Hobie's newfound alliance with Cleveland Marsh, which had uncharacteristically brought both of them to the ARC demonstration, had begun one night in the fall when Hobie was at our apartment for dinner. Heading up the stairs to a meeting at the Eddgars', Cleveland had caught sight of Hobie in our doorway, where he was lurking as usual in hopes of passing a word with his illustrious classmate. In his black turtleneck and shades, Cleveland drifted past, then thought better of something and, a few steps above, extended a finger Hobie's way. A.45-caliber cartridge, sleekly jacketed in copper, swung like an amulet around his neck.
'Hey, Blood,' he said. 'We got a kind of study thing we might be doin’ in Contracts. You know? Maybe you be up for that?'
Personally, I was somewhat unsettled by my passing contacts with Cleveland. Not because he was manife
stly angry. Leaving aside Hobie, every young black person I knew seemed perpetually pissed off, an attitude which required little explanation in 1969, a year after Martin Luther King had been gunned down, and one in every eight Americans had voted for George Wallace for President. But I'd grown up around black folks; I'd marched, I'd held hands; I'd dated black girls. I knew the churches and the preaching; the dance steps; the hierarchies of the black middle class. I knew what was different and what wasn't. Cleveland was the first black person I'd encountered who unrepentantly refused to look beyond the color of my skin. He viewed me with the sinister, unfeeling look you'd save for a snake.

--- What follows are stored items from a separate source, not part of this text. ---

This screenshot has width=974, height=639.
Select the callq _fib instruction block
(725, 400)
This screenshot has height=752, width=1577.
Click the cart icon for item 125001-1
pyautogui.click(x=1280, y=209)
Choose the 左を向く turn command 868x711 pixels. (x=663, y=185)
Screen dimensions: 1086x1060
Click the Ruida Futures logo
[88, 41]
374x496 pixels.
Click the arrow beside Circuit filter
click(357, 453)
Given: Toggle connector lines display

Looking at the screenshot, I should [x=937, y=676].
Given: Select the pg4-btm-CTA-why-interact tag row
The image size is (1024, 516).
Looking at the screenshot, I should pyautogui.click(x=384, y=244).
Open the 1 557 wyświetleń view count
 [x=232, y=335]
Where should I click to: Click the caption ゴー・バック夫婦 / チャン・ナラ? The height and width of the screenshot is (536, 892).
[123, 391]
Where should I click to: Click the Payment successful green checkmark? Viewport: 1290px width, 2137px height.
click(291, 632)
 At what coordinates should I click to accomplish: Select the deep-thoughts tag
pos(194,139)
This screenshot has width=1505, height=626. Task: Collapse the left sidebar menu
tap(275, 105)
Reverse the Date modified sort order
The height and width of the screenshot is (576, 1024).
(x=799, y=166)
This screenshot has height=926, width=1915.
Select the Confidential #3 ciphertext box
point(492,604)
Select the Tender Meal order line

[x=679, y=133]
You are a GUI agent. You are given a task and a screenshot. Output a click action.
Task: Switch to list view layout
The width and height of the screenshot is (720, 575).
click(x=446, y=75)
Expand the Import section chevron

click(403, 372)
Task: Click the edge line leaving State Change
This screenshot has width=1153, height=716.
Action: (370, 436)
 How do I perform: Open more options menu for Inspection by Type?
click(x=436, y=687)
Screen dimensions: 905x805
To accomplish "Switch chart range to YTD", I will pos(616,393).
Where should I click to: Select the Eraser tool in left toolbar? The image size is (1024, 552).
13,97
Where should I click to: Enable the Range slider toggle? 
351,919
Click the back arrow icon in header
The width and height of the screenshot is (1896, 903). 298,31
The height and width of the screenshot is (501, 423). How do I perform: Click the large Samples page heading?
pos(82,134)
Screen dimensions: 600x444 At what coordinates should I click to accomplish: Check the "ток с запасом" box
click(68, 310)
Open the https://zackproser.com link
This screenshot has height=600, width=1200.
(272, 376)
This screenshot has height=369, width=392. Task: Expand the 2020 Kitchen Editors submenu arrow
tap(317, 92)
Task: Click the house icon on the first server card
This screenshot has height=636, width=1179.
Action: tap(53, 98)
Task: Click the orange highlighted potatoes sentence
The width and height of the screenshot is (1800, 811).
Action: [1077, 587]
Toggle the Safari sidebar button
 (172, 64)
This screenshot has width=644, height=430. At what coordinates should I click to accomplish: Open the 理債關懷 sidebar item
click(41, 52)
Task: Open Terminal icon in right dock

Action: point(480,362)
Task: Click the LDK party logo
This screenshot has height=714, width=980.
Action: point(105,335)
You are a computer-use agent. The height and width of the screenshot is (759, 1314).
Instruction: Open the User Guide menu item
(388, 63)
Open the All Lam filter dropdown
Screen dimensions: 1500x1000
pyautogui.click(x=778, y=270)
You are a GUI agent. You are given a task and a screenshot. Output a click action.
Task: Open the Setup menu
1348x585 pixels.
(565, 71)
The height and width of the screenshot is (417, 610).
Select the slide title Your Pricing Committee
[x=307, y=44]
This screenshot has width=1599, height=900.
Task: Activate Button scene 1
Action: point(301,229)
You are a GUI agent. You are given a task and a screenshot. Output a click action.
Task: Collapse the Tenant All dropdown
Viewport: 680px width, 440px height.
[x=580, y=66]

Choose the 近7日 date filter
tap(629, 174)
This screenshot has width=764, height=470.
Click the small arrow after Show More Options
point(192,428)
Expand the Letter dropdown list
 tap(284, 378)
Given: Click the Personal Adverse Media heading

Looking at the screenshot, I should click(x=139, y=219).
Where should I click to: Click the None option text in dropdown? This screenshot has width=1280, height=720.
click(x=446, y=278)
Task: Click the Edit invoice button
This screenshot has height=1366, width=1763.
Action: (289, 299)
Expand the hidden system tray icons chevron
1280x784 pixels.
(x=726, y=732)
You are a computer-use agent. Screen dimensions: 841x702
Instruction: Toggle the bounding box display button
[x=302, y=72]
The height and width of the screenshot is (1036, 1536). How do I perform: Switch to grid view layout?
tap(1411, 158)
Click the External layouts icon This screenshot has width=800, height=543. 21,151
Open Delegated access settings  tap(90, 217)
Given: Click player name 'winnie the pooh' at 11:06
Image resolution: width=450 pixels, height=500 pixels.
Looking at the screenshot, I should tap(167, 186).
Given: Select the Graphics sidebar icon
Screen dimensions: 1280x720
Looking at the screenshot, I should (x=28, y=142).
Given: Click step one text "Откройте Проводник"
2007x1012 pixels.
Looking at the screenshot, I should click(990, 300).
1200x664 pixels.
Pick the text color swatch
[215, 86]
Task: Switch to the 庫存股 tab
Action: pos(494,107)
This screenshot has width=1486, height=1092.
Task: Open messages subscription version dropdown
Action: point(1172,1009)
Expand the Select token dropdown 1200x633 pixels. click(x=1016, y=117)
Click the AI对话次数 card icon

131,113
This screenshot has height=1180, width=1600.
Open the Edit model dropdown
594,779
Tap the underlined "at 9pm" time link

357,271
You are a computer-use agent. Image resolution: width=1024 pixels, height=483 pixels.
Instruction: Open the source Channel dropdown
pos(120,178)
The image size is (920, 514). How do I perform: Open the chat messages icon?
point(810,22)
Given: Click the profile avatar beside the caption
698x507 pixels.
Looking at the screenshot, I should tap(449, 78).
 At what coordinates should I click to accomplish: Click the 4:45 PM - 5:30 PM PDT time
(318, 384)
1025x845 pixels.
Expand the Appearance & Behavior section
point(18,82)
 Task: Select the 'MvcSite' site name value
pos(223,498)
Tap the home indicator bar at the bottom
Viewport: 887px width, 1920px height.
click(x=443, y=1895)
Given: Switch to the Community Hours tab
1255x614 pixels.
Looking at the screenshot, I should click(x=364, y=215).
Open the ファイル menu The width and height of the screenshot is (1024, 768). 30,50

Nonetheless, Hobie was thrilled by Cleveland's comradeship. Cleveland had grown up in Marin City, the housing project at the foot of the Golden Gate, and had become an all-West Coast Conference running back for Damon. In the spring of 1968, he had made the national news shows repeatedly, first when he announced that he had joined the Panthers, and then when he was admitted to Damon Law School amid protests from faculty and alumni, who objected either to his political views or to his qualifications. Hobie regarded anyone who'd been on television as if they descended from a higher realm. In this, I suppose, he took after his father, Gurney, who had a treasured row of celebrity photos above his soda fountain, featuring baseball stars, jazz musicians, and boxers. Besides, Hobie's relationship with Cleveland soon took on a predictable dimension. Shortly after the ARC demonstration, Hobie arrived for Doobie Hour with a small bundle which he opened as soon as Michael was gone for the night.
'Called co-caine,' he told Sonny and me, as he spilled a small white rock out of a test tube onto a pocket mirror. Sonny was always too earnest to really enjoy drugs of any kind. She described the near-ruination of Sigmund Freud's medical career when he'd unwittingly addicted patients to this miracle substance, and left the room in disgust. But with Hobie my watchword was to try anything once. Overall, I wasn't impressed.